## Work order:
Show, from the entries below, every line in which "agent" appears.

★ ★ ★ ★ ★ ★ ★

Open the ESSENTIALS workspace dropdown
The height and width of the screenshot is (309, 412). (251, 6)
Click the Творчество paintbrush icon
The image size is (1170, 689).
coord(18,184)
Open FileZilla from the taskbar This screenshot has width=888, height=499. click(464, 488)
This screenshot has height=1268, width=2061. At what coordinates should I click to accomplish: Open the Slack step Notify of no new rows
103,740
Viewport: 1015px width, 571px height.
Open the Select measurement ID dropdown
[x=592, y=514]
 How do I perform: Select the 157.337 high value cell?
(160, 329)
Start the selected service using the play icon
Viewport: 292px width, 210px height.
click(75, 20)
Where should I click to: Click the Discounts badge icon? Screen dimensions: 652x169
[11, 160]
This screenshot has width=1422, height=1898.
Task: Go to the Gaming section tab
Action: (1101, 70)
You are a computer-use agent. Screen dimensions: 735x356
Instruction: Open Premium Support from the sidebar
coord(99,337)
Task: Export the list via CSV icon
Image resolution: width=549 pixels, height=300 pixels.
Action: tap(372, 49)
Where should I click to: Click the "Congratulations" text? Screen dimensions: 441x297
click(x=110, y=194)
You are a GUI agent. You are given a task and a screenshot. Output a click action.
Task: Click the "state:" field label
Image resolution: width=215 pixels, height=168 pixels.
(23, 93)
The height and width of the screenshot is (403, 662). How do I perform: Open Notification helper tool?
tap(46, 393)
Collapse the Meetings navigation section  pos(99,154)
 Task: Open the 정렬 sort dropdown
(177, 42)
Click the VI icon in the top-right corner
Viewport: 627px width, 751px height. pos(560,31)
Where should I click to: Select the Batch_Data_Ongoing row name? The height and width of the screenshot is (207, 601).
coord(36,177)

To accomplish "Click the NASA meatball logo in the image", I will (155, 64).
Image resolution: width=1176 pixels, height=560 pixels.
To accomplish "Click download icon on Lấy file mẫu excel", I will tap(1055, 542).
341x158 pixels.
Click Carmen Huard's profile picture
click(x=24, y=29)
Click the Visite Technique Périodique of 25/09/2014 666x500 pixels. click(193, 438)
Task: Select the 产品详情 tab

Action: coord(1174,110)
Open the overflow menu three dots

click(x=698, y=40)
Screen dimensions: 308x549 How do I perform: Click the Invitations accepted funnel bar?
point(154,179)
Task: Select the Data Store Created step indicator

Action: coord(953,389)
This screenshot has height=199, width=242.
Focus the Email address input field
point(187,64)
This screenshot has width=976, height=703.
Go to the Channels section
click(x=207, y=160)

★ ★ ★ ★ ★ ★ ★

## Result of this task:
You are a computer-use agent. Screen dimensions: 735x356
You are a GUI agent. You are given a task and a screenshot. Output a click action.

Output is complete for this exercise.